Seek and You Shall Search
Conjuring exactly the sound you need on the C4 isn’t always easy. And with four voice generators that can be set for nearly four octaves in either direction, and powerful processor, envelope, LFO, and sequencing sections, you can get bogged down in options fast. But even when I kept things simple and used a single voice, a sine wave, and very basic filtering and LFO settings, it wasn’t easy to get a simple flute tone the way I would with my old Korg MS-10 or a Minimoog. Much of this limitation is down to the way a guitar signal, with its tangle of harmonics and peaks, interacts with synthesis. Such randomness is half the fun of the C4. But you should be prepared to create sounds akin to a space gamelan or alien sitar, with odd attack and decay qualities, rather than luscious beds of future-medieval oboe with predictable decay properties. An oscillator-driven keyboard synth, the C4 is not.

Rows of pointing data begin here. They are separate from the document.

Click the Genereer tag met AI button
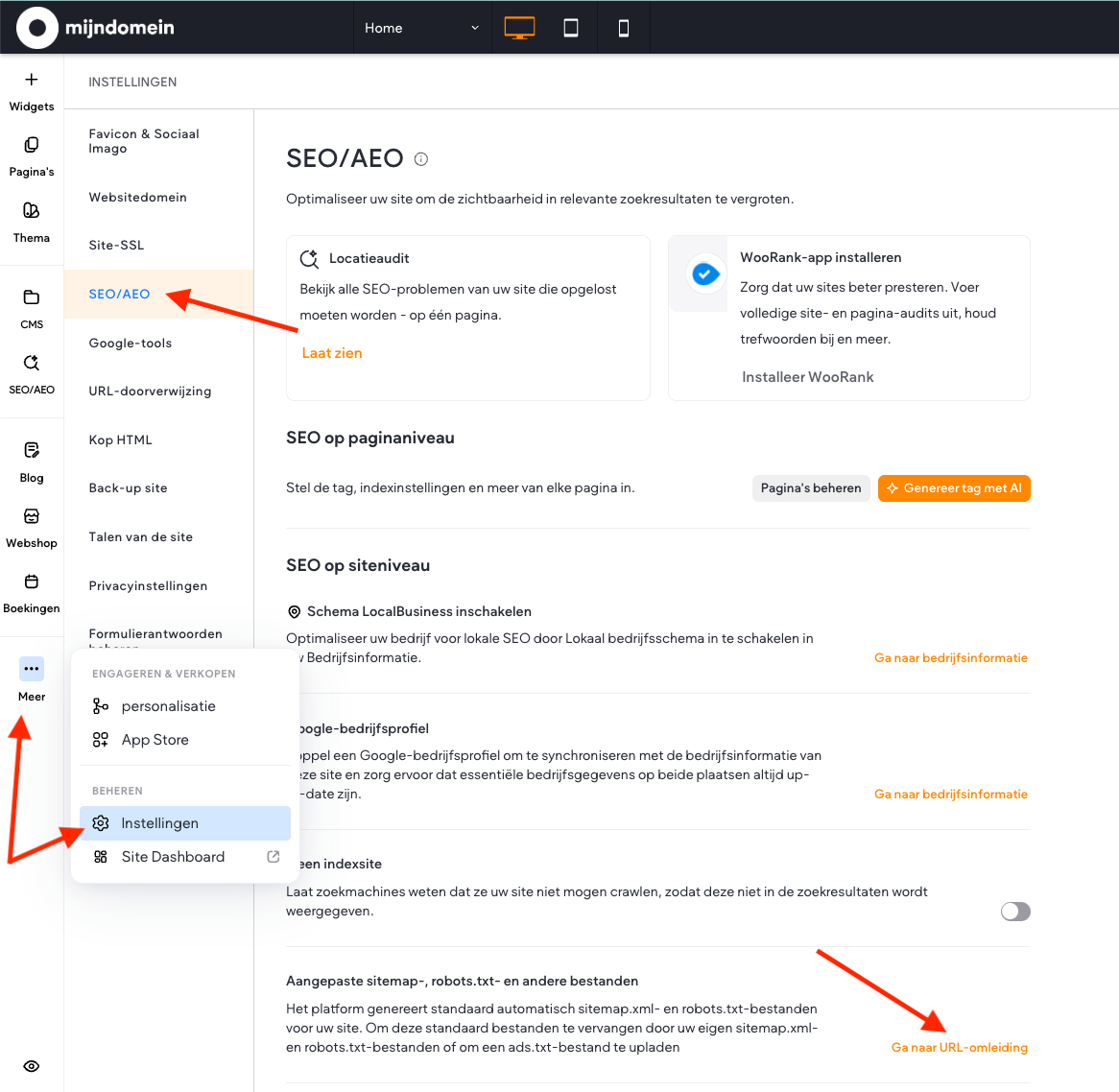1119x1092 pixels. tap(953, 488)
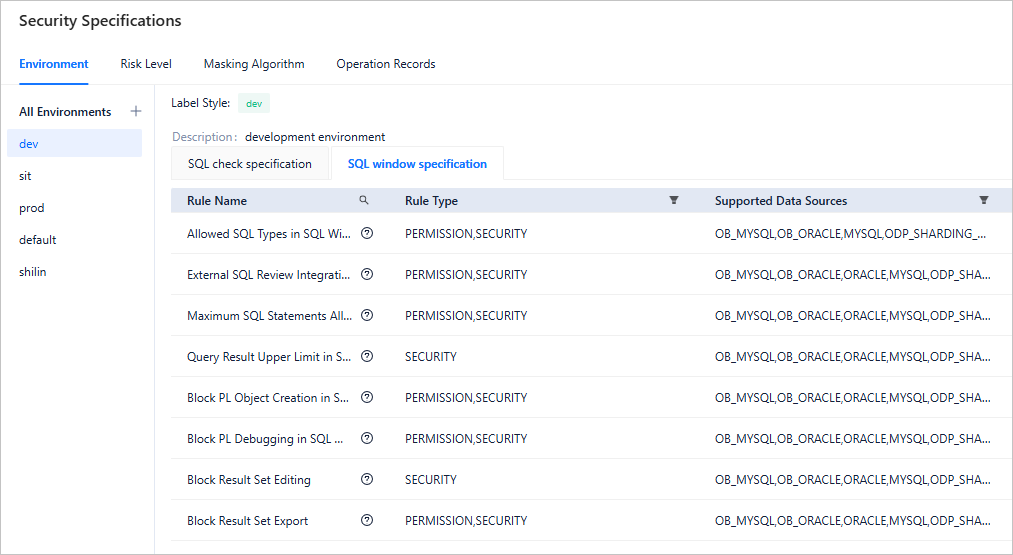
Task: Select the prod environment
Action: [32, 208]
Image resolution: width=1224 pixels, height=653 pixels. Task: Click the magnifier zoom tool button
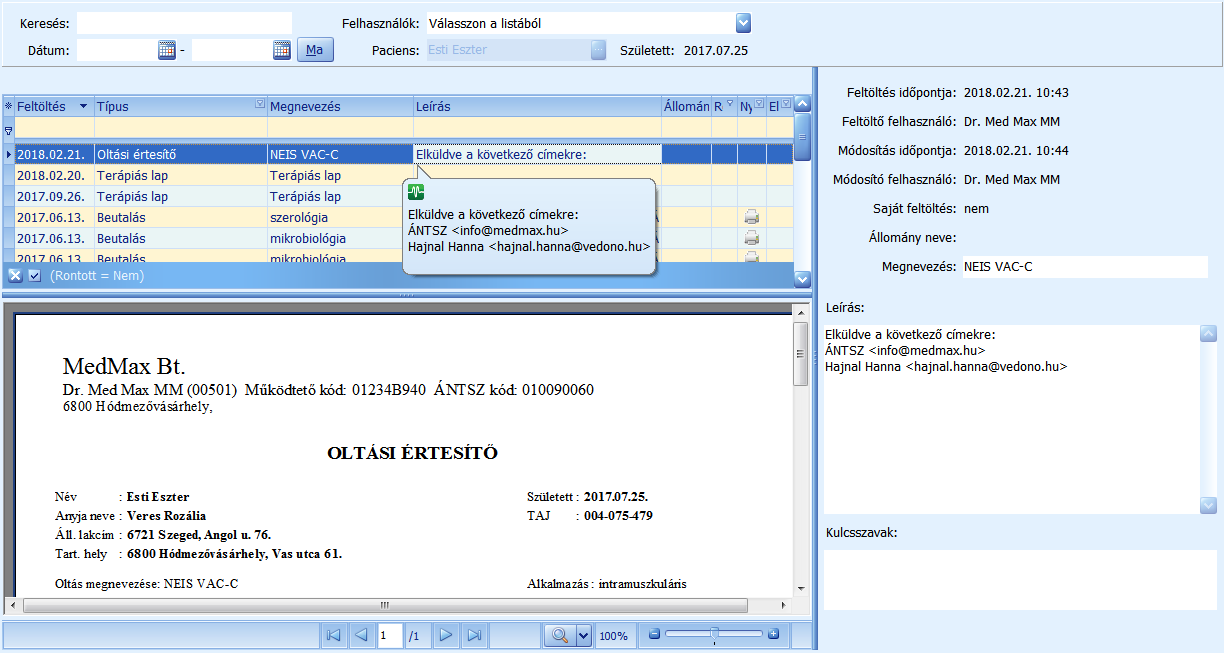pyautogui.click(x=558, y=635)
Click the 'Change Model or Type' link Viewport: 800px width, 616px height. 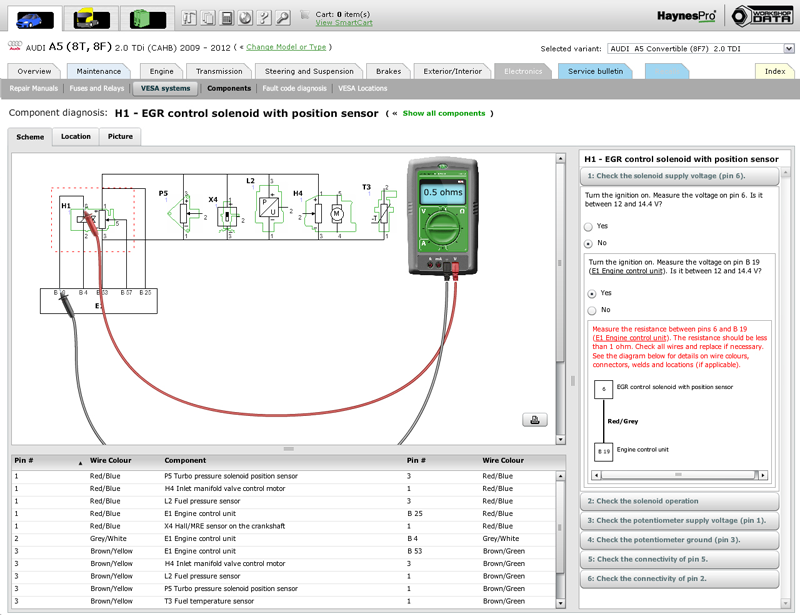tap(286, 47)
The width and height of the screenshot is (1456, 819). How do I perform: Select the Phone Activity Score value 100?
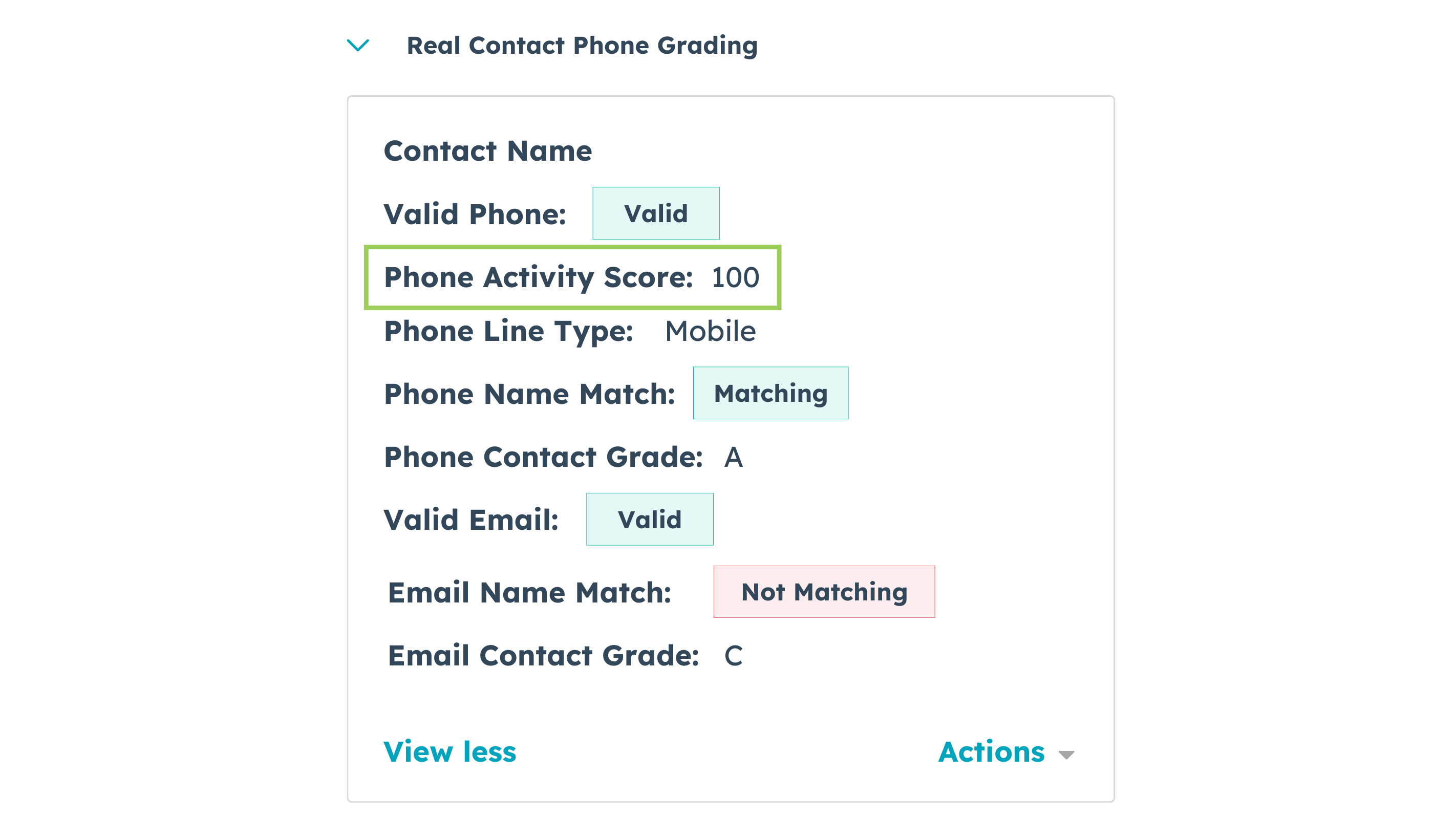(x=735, y=277)
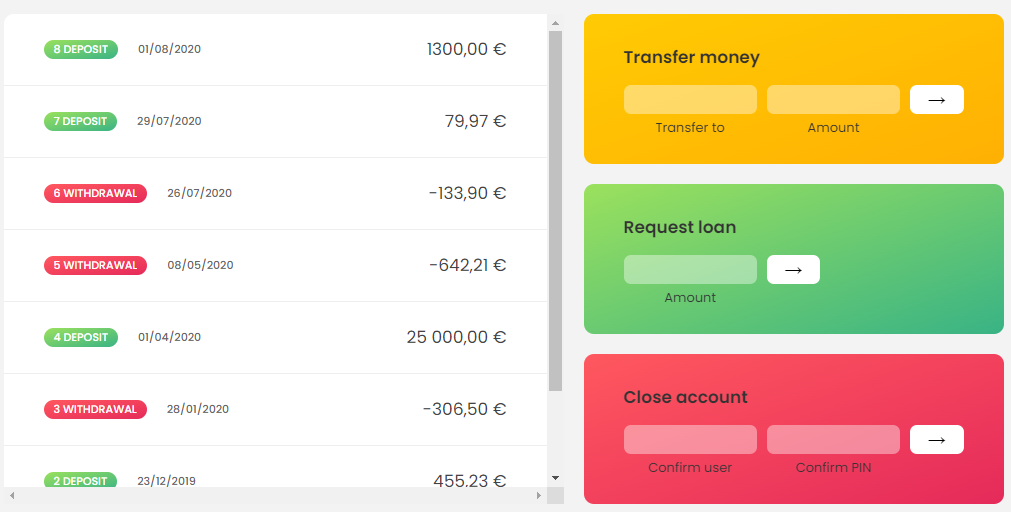
Task: Select the 5 WITHDRAWAL label
Action: pos(95,265)
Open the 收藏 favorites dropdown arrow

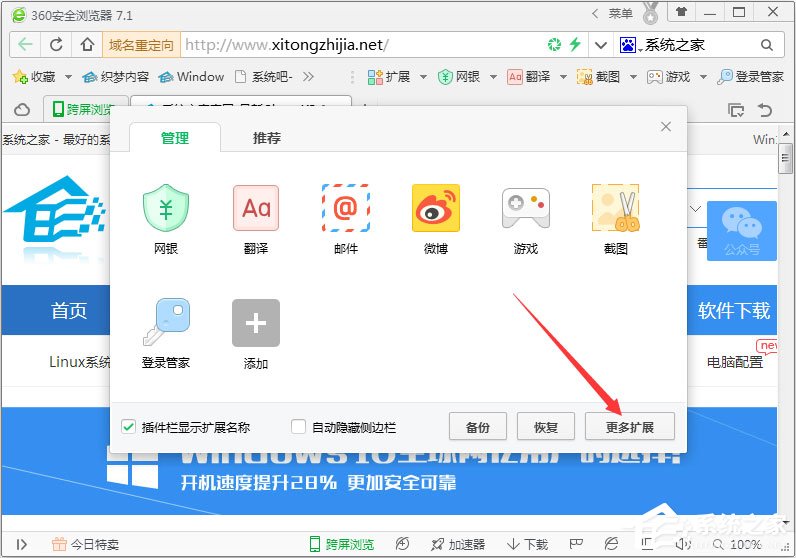(x=68, y=77)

To the extent the C4 generates fatter sounds (often from big, compound four-voice settings), they tend to align with the sonorities of EDM. If you’re on the prowl for more classic sounds, simpler is better, and starting with a single voice and a fairly regular waveform is a good start point for approaching the C4 and Neuro app’s capabilities anyway. But if it’s vintage Pink Floyd and Tangerine Dream textures you hope to extract from the C4, the search can be tricky. Thankfully, Source Audio makes it simple to share presets, effectively creating a community of artists, some of which may be more adroit at fashioning old-school sounds.

The Verdict
The C4’s sound-generation capabilities often seem to verge on the infinite. And when you factor in the inevitable randomness created when guitar signal meets synthesis, that’s probably true. For all its expansiveness, the C4’s voices still tend toward the modern digital-synthesis palette. Framed within a more complex musical piece or a band arrangement, these sounds can be everything from gentle bubbling background atmosphere to smack-you-silly musical exclamation points. But if you’re new to guitar and bass synth or the world of sound design through synthesis, the C4 and the Neuro app can open up a near-limitless world of exploration.